Items from a dataset:
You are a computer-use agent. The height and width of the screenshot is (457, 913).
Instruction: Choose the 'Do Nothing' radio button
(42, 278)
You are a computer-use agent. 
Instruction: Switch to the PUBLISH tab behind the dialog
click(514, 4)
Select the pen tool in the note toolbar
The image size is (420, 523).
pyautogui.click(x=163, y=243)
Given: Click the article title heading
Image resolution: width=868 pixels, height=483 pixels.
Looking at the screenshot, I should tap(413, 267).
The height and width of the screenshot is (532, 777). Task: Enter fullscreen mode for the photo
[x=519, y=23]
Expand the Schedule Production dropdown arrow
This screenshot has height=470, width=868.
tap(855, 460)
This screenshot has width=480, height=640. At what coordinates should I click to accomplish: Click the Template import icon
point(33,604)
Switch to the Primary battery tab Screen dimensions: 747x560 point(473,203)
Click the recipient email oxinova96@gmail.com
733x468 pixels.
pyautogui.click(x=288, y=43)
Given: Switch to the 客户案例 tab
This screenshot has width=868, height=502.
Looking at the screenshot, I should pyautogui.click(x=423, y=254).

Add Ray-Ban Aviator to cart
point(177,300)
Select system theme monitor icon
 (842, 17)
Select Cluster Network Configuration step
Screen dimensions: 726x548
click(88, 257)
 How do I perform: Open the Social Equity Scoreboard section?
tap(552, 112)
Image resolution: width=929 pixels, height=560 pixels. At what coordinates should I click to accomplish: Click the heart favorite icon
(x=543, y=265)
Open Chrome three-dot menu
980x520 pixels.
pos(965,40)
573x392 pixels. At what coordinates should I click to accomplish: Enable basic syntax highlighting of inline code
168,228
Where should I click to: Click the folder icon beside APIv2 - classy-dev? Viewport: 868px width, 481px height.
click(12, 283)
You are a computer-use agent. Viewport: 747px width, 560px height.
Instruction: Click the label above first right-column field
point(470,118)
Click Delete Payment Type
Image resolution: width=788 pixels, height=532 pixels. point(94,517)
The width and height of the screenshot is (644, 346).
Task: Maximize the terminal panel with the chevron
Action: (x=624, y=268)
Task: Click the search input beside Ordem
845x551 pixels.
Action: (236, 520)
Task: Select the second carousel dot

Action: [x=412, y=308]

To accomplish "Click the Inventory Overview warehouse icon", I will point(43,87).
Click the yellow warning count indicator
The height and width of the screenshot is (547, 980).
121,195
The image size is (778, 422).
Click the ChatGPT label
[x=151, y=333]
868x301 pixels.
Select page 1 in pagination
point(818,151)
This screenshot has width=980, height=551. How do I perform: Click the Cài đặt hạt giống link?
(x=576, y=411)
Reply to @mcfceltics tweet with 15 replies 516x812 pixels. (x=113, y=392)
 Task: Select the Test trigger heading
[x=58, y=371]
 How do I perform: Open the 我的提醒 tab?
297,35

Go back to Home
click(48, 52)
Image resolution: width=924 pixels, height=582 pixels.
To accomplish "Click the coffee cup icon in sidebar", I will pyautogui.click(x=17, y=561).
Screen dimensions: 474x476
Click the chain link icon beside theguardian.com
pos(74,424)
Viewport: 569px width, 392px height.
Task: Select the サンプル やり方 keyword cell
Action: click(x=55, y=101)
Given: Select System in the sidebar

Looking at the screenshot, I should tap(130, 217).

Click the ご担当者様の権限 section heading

[ABOUT THIS EXERCISE]: Determine how many lines above contain "agent" as a word or string. Give the number alone.

[YOUR SOLUTION]: 3